* SOURCE DATA:
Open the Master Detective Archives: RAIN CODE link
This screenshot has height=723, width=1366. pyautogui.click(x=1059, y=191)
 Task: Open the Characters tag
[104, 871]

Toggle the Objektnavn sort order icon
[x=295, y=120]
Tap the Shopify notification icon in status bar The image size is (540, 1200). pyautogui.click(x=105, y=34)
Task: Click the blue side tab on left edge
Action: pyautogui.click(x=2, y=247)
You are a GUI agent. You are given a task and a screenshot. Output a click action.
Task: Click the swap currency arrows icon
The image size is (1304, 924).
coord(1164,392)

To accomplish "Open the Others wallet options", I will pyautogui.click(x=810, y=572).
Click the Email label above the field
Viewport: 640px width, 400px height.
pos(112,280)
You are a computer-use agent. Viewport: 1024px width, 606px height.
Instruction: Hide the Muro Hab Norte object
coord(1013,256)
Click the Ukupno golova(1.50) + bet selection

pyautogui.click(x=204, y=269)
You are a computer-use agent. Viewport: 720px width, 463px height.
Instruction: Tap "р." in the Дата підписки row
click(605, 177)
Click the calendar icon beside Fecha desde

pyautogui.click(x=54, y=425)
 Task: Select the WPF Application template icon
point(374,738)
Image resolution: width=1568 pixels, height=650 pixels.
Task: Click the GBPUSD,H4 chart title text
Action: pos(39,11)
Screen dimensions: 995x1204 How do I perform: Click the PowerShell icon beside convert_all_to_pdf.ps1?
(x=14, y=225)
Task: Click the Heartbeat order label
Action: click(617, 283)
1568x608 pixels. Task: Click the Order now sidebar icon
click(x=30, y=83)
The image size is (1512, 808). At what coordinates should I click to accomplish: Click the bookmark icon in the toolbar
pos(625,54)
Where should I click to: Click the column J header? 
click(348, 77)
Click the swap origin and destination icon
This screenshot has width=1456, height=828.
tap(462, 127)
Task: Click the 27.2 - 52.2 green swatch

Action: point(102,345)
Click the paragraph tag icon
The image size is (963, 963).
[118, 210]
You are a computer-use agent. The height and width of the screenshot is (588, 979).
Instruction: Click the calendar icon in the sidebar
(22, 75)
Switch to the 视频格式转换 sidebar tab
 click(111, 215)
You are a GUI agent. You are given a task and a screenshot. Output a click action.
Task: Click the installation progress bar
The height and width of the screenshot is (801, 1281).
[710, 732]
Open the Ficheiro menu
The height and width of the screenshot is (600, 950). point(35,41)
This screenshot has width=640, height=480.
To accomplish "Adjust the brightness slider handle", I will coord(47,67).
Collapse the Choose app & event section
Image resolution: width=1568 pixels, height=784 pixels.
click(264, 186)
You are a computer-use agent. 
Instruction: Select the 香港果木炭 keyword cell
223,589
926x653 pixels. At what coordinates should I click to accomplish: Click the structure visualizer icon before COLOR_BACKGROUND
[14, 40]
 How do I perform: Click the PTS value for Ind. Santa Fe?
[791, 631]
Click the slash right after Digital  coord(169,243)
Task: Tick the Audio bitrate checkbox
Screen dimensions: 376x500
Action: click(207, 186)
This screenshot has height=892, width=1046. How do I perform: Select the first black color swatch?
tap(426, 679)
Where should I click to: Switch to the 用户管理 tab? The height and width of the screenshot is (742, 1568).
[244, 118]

* WHAT YOU ARE ASKED TO DO:
Among the records, find each line where the word "will" occurs, and copy it.

* ANSWER SPACE:
To accomplish "Open the Others wallet options", I will pyautogui.click(x=810, y=572).
To accomplish "Adjust the brightness slider handle", I will coord(47,67).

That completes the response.